# TEXT PROVIDED start

I made these cool salt dough balls with prints in them the other day so they could be used as textured printing balls in playdough. Little miss Cherub (20 months) loves her playdough at the moment and squishing all sorts of things into it to see what pattern it will make so these worked really well. If you have a child with some measuring and cooking interests you could get them involved in the process of making these by introducing measurement, pouring, mixing, kneading, food prep and baking. Here is our easy DIY textured Salt Dough rolling balls for some super cool play dough printing.
DIY Salt dough;
Add 1 cup flour,
1 1/2 cup salt,
1 cup water and
1 tsp oil.
Mix into a dough consistency by adding a sprinkle more flour if it's too sticky or sloppy.
Mix together well, knead it for a few moments then let it sit for 5 so it expands and toughens a bit, (this isn't necessary but I found it made it easier to work with).
While you wait you should preheat the oven to 100- 120 degrees, remember your not going to stuff it up if you get the details a bit wrong 😊 it's a pretty flexible recipe.
Lay out some cooking paper ready on a tray & take the opportunity to clean up any flour dusted little hands (chairs, benches, walls and where ever else kids manage to splat ingredients on). Once your happy with the texture of the dough roll it into even sized balls about the size of a childs fist (great size for them to hold & roll).

# TEXT PROVIDED end
# DATASET RECORDS start

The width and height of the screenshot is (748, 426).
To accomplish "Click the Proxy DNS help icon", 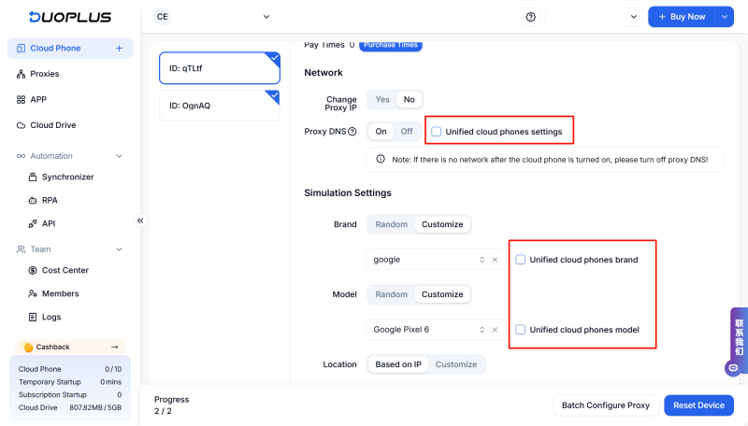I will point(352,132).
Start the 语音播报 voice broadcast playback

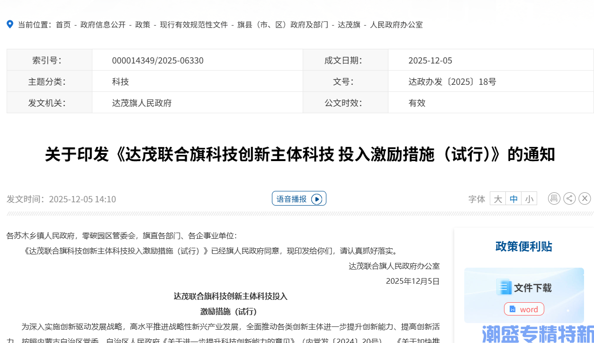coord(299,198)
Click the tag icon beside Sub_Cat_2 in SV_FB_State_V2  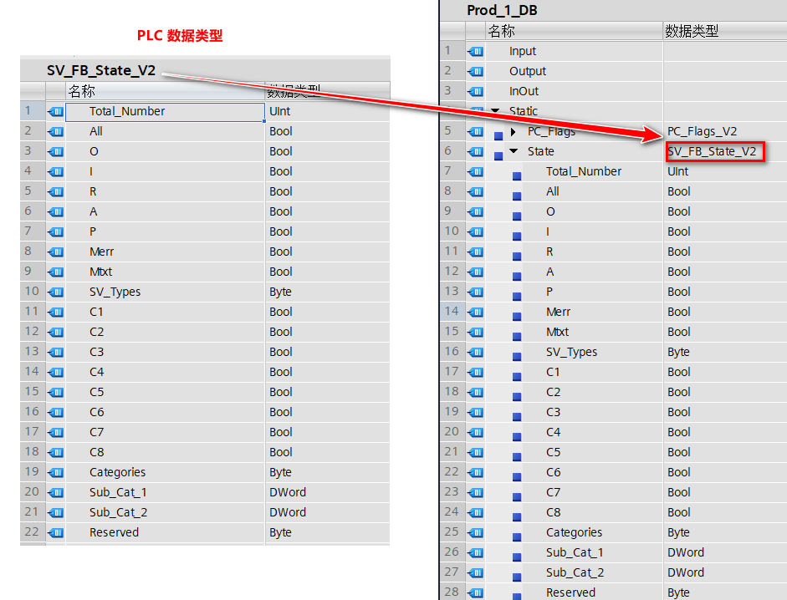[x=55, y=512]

# DATASET RECORDS end

**TASK STATEMENT**
Pick up the salt dough printing balls post after its last sentence and keep going. The entries have nothing to do with this.

**FINAL ANSWER**
To make our textures in the salt dough ball we used a tooth pick to puncture small surface holes; the handle end of a wooden spoon to get large round deep holes; a fork to Criss-cross thatch lines; and a print on an ornament that had snake tails, the key is to look around and think abstractly.
Look for deep textured or significant prints that are highly visible and will last the cooking process. You might find a crochet cloth works, a glass 3d print vase, wood carved furniture, utensils, jewellery, a weaved leather belt (anything really).
The trick is to roll the salt dough ball around it enough times that its printed deeply on every side and do so with as little skin contact as possible because the more handling the more you flatten or smooth out the pattern, you want deep and noticeable patterns so it prints well in your playdough.
Once your happy lay them on cooking paper and slow bake to dry them out for an hour at least, maybe even longer depending on how thick and large your salt dough balls are. You will see them dry out and lighten up changing colour as they cook, turn them a couple times just to even the process out & tap them to see if they're cooked right through. They should be very hard.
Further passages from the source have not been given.